SNC-Lavalin anticipe d’importants contrats

Le président et chef de la direction de SNC-Lavalin, Neil Bruce
Photo: Graham Hughes La Presse canadienne Le président et chef de la direction de SNC-Lavalin, Neil Bruce

Après des reculs de son bénéfice net de ses revenus en 2016, SNC-Lavalin anticipe une hausse des profits dans la quasi-totalité de ses secteurs d’activité et s’estime en bonne position pour décrocher d’importants contrats.

À l’exception de son secteur des mines et de la métallurgie, SNC-Lavalin prévoit une progression du profit ajusté émanant de ses activités d’ingénierie et de construction variant de 13 à 32 %. Sa prévision pour la fourchette de son profit ajusté par action oscille entre 1,70 $ et 2 $.

SNC-Lavalin croit pouvoir profiter des augmentations des dépenses en infrastructures en Amérique du Nord, de la vigueur du secteur nucléaire à l’échelle mondiale et d’autres occasions d’affaires dans le secteur pétrolier et gazier au Moyen-Orient et aux États-Unis.

« Nous nous attendons à ce que 2017 soit une autre bonne année pour SNC-Lavalin », a expliqué son président et chef de la direction, Neil Bruce, à l’occasion du dévoilement des résultats du quatrième trimestre. La firme mise sur les importantes dépenses d’infrastructures prévues au Canada et s’attend à décrocher deux fois plus de contrats, d’ici la fin du premier trimestre, à l’extérieur du pays dans son secteur des mines. M. Bruce a rappelé qu’au Canada SNC-Lavalin convoitait d’importants projets, dont celui du Réseau électrique métropolitain.

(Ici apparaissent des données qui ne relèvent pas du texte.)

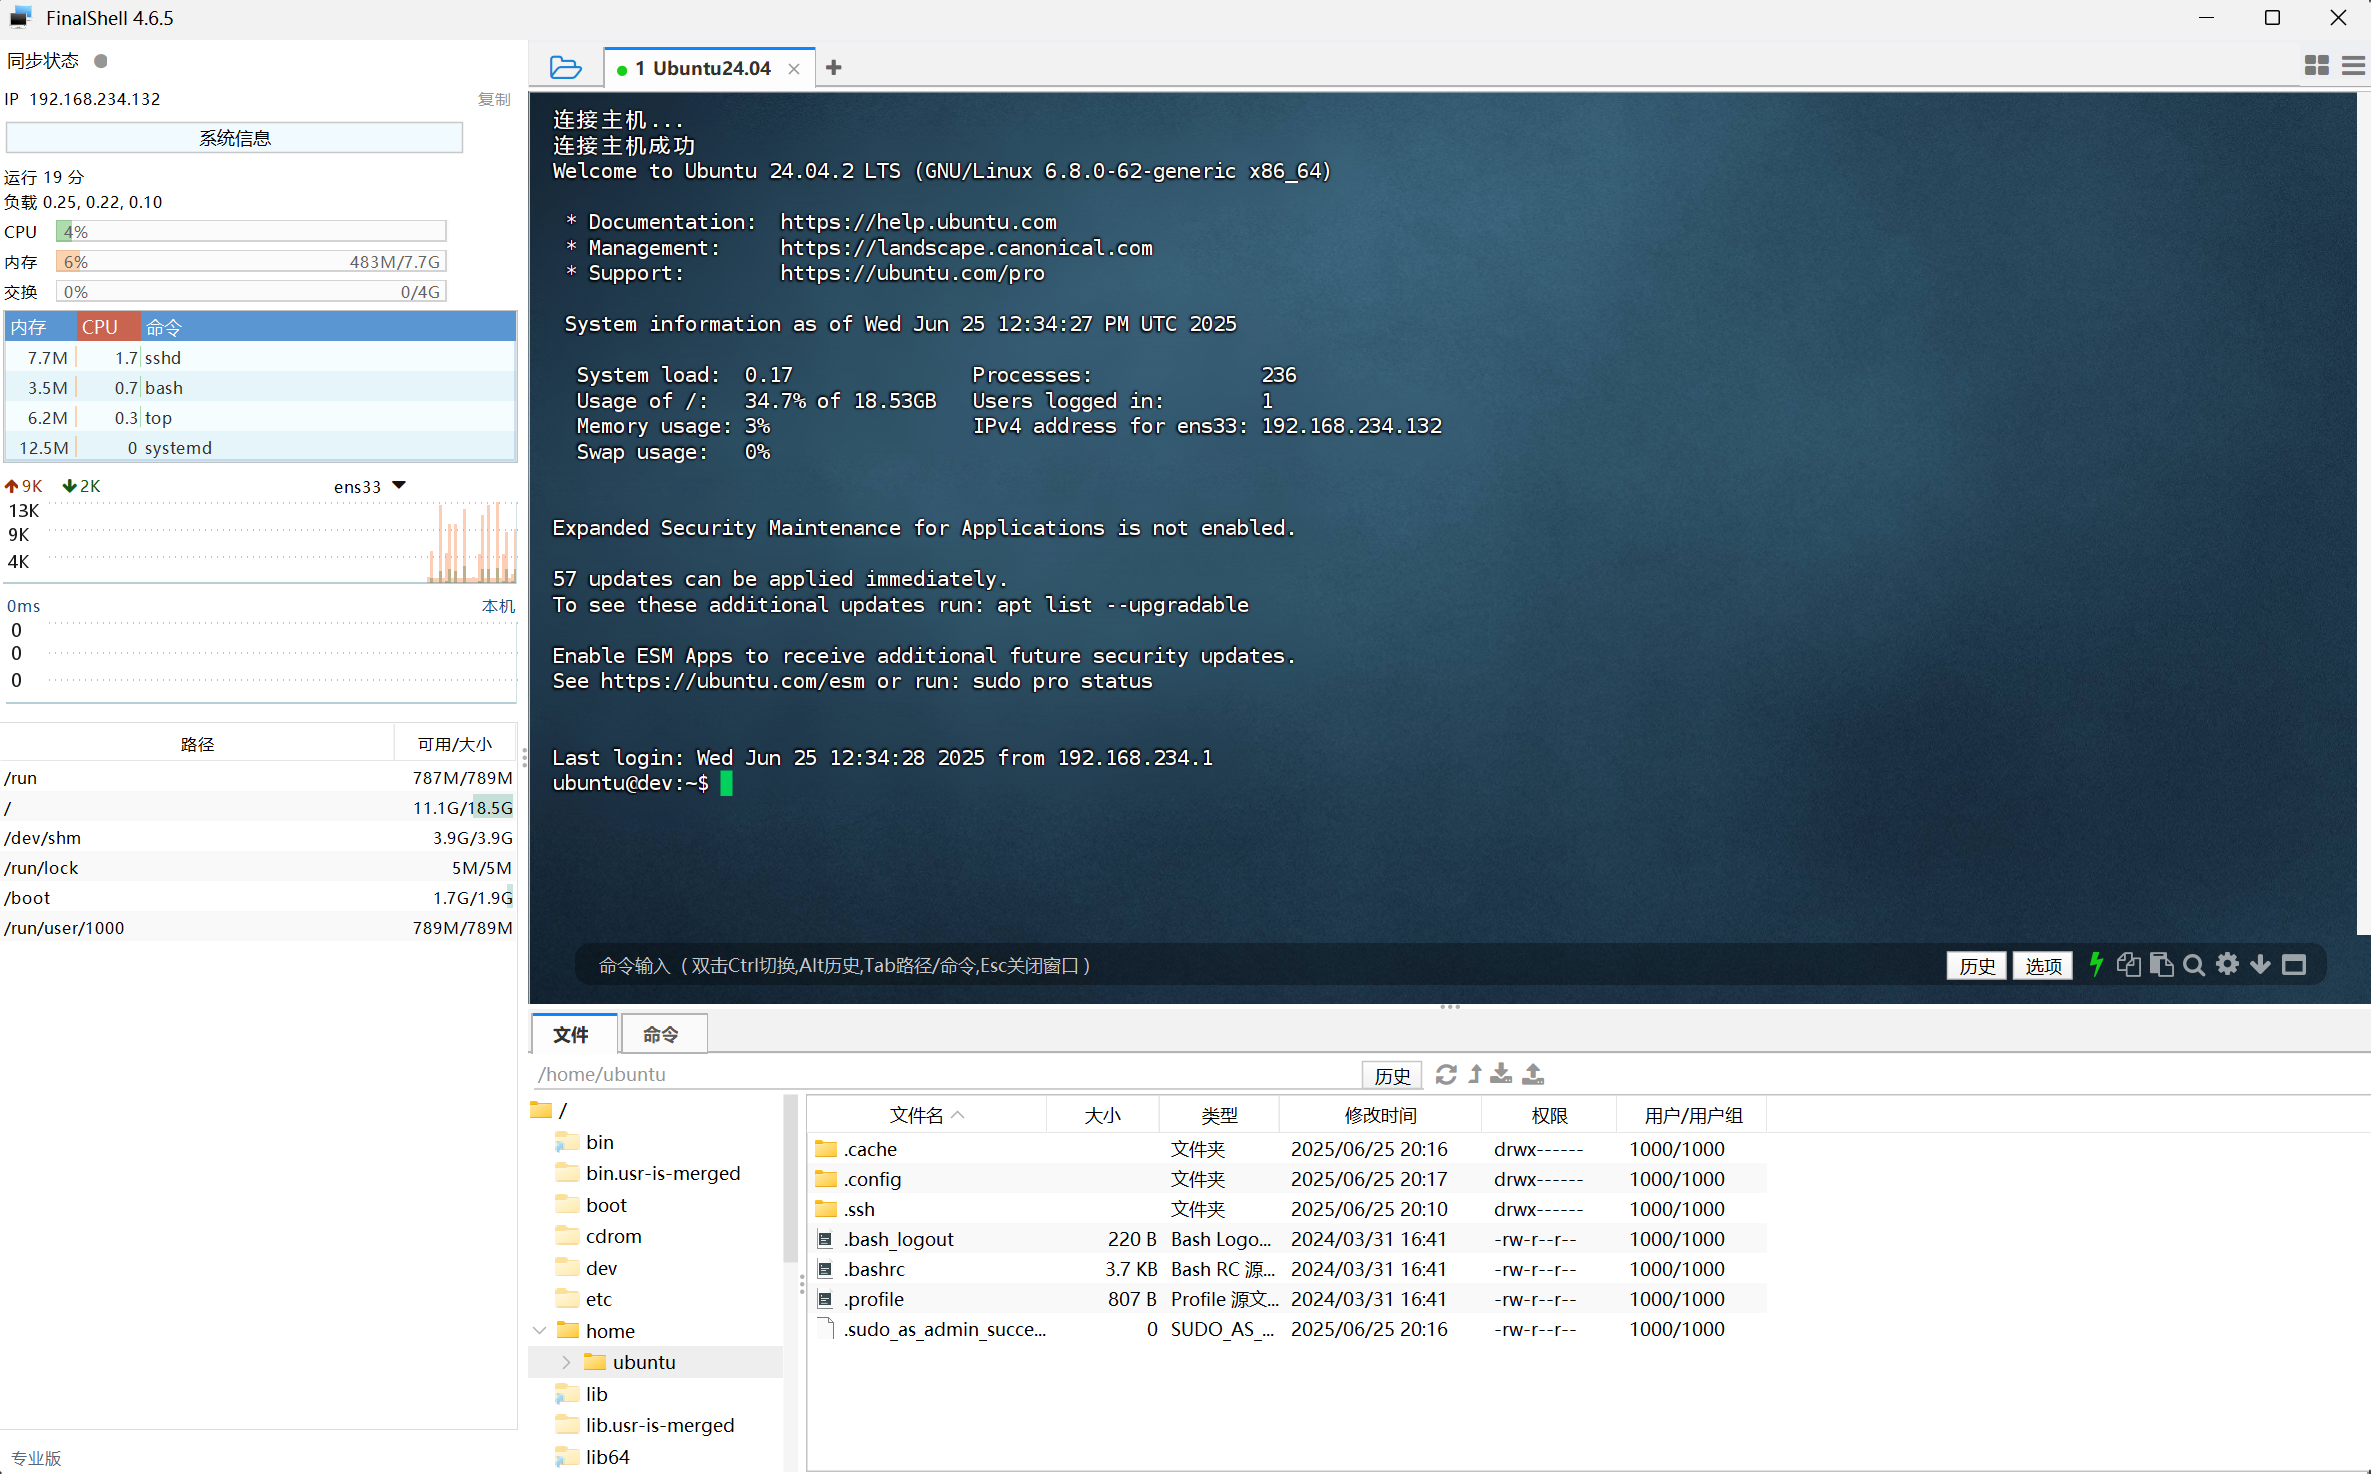
Task: Go up to parent directory
Action: click(1475, 1074)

Son carnet de commandes atteignait 10,7 milliards de dollars à la fin de 2016.

Accusations

Par ailleurs, l’entreprise a fourni une brève mise à jour du dossier des accusations criminelles de fraude et de corruption déposées par la Gendarmerie royale du Canada (GRC), indiquant que l’enquête préliminaire prévue en septembre 2018 pourrait être devancée à la fin de cette année. La multinationale — qui a plaidé non coupable — n’a pas voulu fournir plus de détails.

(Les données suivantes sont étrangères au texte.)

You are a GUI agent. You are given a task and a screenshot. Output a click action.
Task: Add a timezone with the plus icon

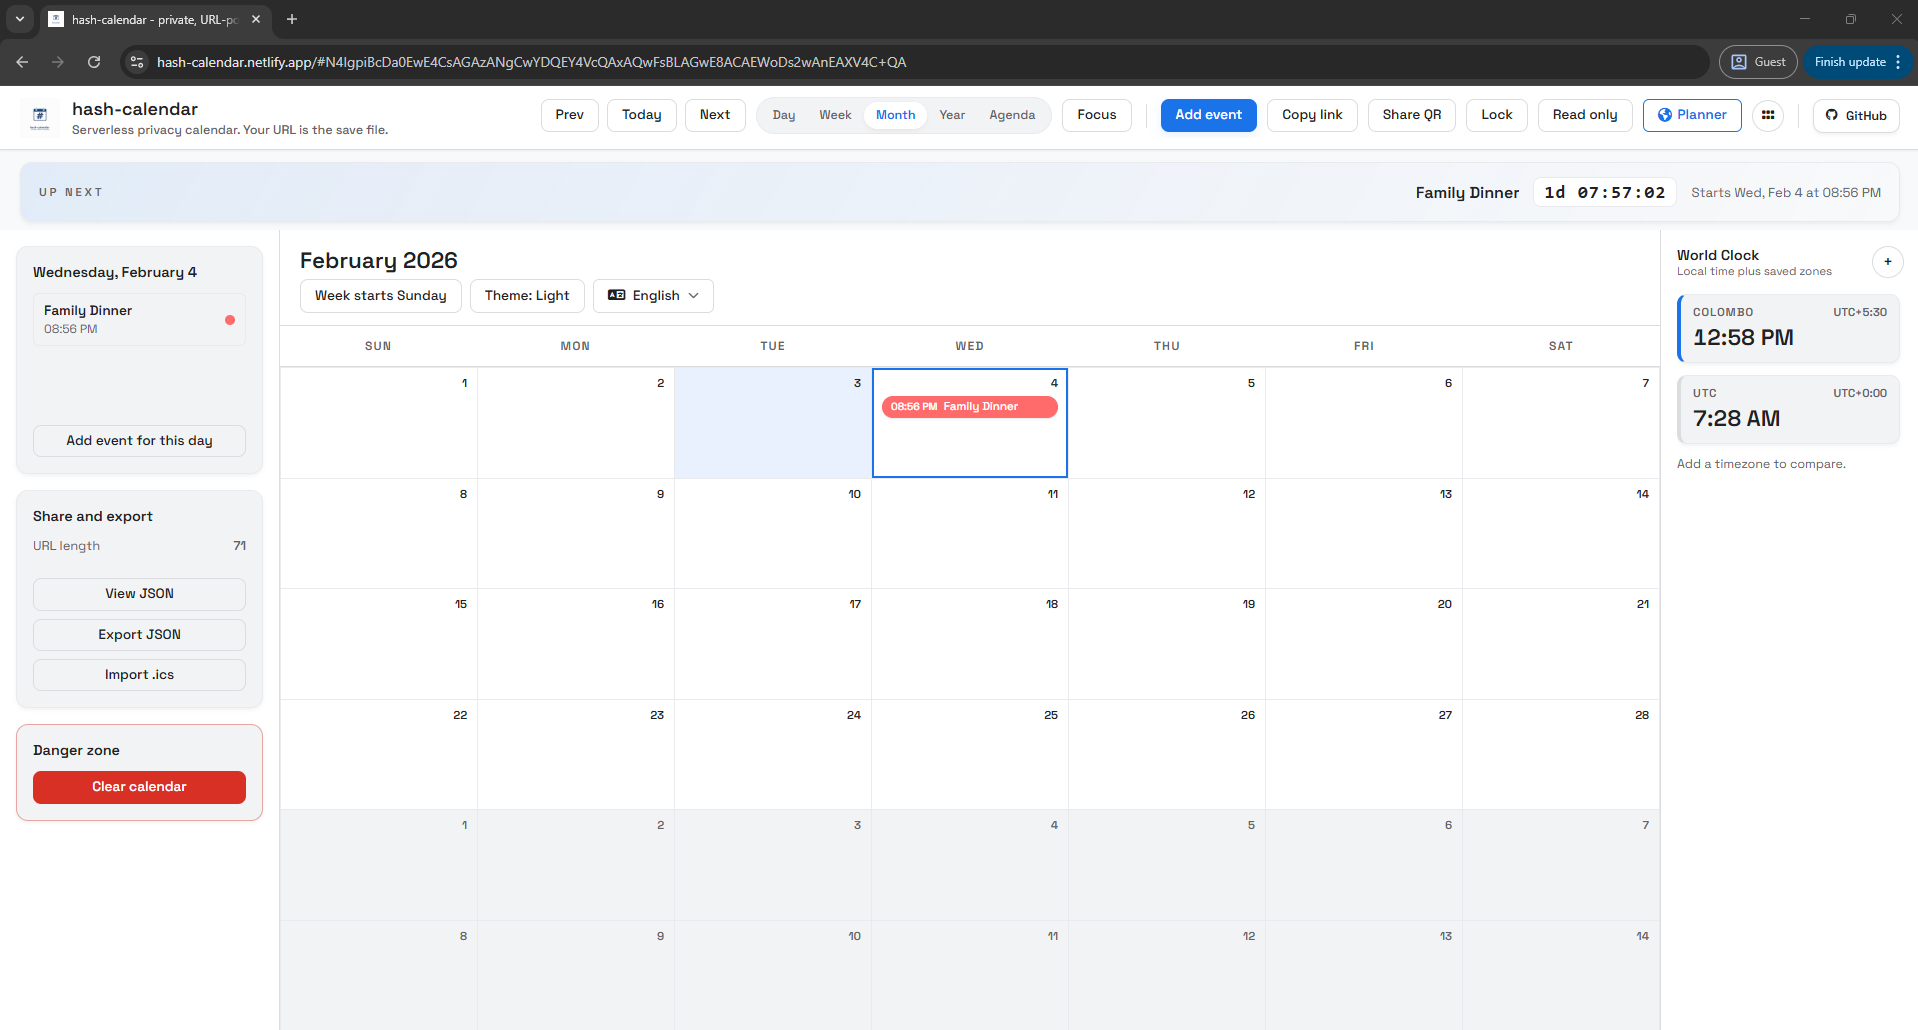1887,262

Selon la GRC, la firme aurait versé 47,7 millions à des titulaires de charges publiques en Libye dans le but de les influencer. De plus, ses divisions Construction et International auraient privé diverses organisations locales d’environ 129,8 millions.

À la fin de 2016, SNC-Lavalin avait par ailleurs récupéré 15,2 millions auprès de son ancien vice-président Riadh Ben Aïssa. Devant un tribunal suisse en 2014, ce dernier avait reconnu sa culpabilité à des accusations de corruption et de blanchiment. M. Ben Aïssa devait remettre à l’entreprise 17,2 millions plus intérêts.

Bénéfice de 1,6 million

Au quatrième trimestre, l’entreprise a engrangé un bénéfice net de 1,6 million, ou 1 ¢ par action, en recul par rapport à celui de 49,2 millions, ou 33 ¢ par action, d’il y a un an. Les revenus ont fléchi de 17 % à 2,21 milliards. Sur une base ajustée, SNC a affiché un profit par action de 77 ¢.

Pour l’exercice, ses profits nets ont reculé de 37 %, à 255,5 millions ou 1,70 $ par action, alors que son chiffre d’affaires a été de 8,5 milliards, en baisse de 11 %. Le conseil d’administration a augmenté de 5 % le dividende trimestriel, qui passe à 27,3 ¢ par action.